─── Task inputs ───

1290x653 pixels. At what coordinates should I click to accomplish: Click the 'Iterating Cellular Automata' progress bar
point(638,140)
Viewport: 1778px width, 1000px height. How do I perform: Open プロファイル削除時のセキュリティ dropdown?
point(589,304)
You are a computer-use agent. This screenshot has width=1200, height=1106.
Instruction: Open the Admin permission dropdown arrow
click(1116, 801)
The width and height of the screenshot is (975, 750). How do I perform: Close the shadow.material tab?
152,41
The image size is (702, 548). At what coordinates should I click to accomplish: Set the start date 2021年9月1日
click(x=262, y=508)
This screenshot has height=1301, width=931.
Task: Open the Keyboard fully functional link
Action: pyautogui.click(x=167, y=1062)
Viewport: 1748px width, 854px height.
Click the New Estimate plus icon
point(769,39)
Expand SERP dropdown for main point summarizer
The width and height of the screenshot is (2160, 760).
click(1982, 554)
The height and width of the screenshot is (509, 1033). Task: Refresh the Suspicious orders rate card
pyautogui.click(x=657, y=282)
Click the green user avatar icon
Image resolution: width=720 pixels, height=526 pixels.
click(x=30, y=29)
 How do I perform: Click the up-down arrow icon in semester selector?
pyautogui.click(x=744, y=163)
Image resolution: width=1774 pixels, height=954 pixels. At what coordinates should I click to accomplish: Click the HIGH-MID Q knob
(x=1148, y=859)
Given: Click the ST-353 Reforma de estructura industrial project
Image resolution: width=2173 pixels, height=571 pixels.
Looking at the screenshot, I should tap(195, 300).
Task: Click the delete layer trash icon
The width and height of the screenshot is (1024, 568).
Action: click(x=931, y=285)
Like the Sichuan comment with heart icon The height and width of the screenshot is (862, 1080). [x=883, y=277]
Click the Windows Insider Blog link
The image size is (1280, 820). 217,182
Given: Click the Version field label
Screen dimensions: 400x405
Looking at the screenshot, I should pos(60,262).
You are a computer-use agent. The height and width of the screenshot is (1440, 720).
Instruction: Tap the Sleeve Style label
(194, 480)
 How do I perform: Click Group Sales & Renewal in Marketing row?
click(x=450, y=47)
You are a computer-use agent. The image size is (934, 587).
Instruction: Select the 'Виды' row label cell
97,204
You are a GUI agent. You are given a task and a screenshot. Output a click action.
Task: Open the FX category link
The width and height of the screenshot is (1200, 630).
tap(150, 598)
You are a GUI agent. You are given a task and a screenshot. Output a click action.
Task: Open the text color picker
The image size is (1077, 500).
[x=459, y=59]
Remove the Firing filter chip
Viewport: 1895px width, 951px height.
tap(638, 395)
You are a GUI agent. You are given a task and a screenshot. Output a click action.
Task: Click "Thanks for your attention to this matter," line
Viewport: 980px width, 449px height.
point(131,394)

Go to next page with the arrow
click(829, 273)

───

Brief =
Output the material above, all of it, exactly.

Response to this task =
1290x653 pixels. At what coordinates should I click to accomplish: Click the 'Iterating Cellular Automata' progress bar
point(638,140)
Viewport: 1778px width, 1000px height. How do I perform: Open プロファイル削除時のセキュリティ dropdown?
point(589,304)
You are a computer-use agent. This screenshot has width=1200, height=1106.
Instruction: Open the Admin permission dropdown arrow
click(1116, 801)
The width and height of the screenshot is (975, 750). How do I perform: Close the shadow.material tab?
152,41
The image size is (702, 548). At what coordinates should I click to accomplish: Set the start date 2021年9月1日
click(x=262, y=508)
This screenshot has height=1301, width=931.
Task: Open the Keyboard fully functional link
Action: pyautogui.click(x=167, y=1062)
Viewport: 1748px width, 854px height.
Click the New Estimate plus icon
point(769,39)
Expand SERP dropdown for main point summarizer
The width and height of the screenshot is (2160, 760).
click(1982, 554)
The height and width of the screenshot is (509, 1033). Task: Refresh the Suspicious orders rate card
pyautogui.click(x=657, y=282)
Click the green user avatar icon
Image resolution: width=720 pixels, height=526 pixels.
click(x=30, y=29)
 How do I perform: Click the up-down arrow icon in semester selector?
pyautogui.click(x=744, y=163)
Image resolution: width=1774 pixels, height=954 pixels. At what coordinates should I click to accomplish: Click the HIGH-MID Q knob
(x=1148, y=859)
Given: Click the ST-353 Reforma de estructura industrial project
Image resolution: width=2173 pixels, height=571 pixels.
Looking at the screenshot, I should tap(195, 300).
Task: Click the delete layer trash icon
The width and height of the screenshot is (1024, 568).
Action: click(x=931, y=285)
Like the Sichuan comment with heart icon The height and width of the screenshot is (862, 1080). [x=883, y=277]
Click the Windows Insider Blog link
The image size is (1280, 820). 217,182
Given: Click the Version field label
Screen dimensions: 400x405
Looking at the screenshot, I should pos(60,262).
You are a computer-use agent. The height and width of the screenshot is (1440, 720).
Instruction: Tap the Sleeve Style label
(194, 480)
 How do I perform: Click Group Sales & Renewal in Marketing row?
click(x=450, y=47)
You are a computer-use agent. The image size is (934, 587).
Instruction: Select the 'Виды' row label cell
97,204
You are a GUI agent. You are given a task and a screenshot. Output a click action.
Task: Open the FX category link
The width and height of the screenshot is (1200, 630).
tap(150, 598)
You are a GUI agent. You are given a task and a screenshot. Output a click action.
Task: Open the text color picker
The image size is (1077, 500).
[x=459, y=59]
Remove the Firing filter chip
Viewport: 1895px width, 951px height.
tap(638, 395)
You are a GUI agent. You are given a task and a screenshot. Output a click action.
Task: Click "Thanks for your attention to this matter," line
Viewport: 980px width, 449px height.
point(131,394)

Go to next page with the arrow
click(829, 273)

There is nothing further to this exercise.